Self-assembly of chromatic patchy particles with tetrahedrally arranged patches
Dariusz Tarasewicz, Edyta Raczy{\l}{\l}o, Wojciech R\.zysko, {\L}ukasz, Baran

TL;DR
This paper investigates the self-assembly of patchy particles with tetrahedral patches, revealing challenges in selectively forming cubic diamond structures due to competing phases and frustration effects, with implications for photonic applications.
Contribution
It demonstrates that 1:1 mixtures of identical patchy particles cannot selectively form cubic diamond due to frustration, and explains the limitations in binary systems under confinement.
Findings
Mixtures always form both hexagonal and cubic diamond phases.
Stacking hybrids are more common in binary systems across various patch sizes.

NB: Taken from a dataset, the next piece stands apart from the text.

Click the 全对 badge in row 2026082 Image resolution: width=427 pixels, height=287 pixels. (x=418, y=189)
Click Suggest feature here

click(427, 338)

Selective formation of cubic diamond is hindered by frustration and competing phases.
Abstract
The achievement of selectivity in the formation of cubic diamond is challenging due to the emergence of competing phases such as its hexagonal polymorph or clathrates possessing similar free energy. Although both polymorphs exhibit a complete photonic bandgap, the cubic diamond exhibits it at lower frequencies than the hexagonal counterpart, positioning him as a promising candidate for photonic applications.Herein, we demonstrate that the 1:1 mixture of identical patchy particles cannot selectively form the cubic diamond polymorph due to the frustrations present in the system that are manifested in the primary adsorption layer and propagate as the film grows. We provide a plausible} explanation why the binary system under confinement, resembling interactions between the complementary DNA bases cannot yield the selectivity in the formation of cubic diamond crystals which is based on the…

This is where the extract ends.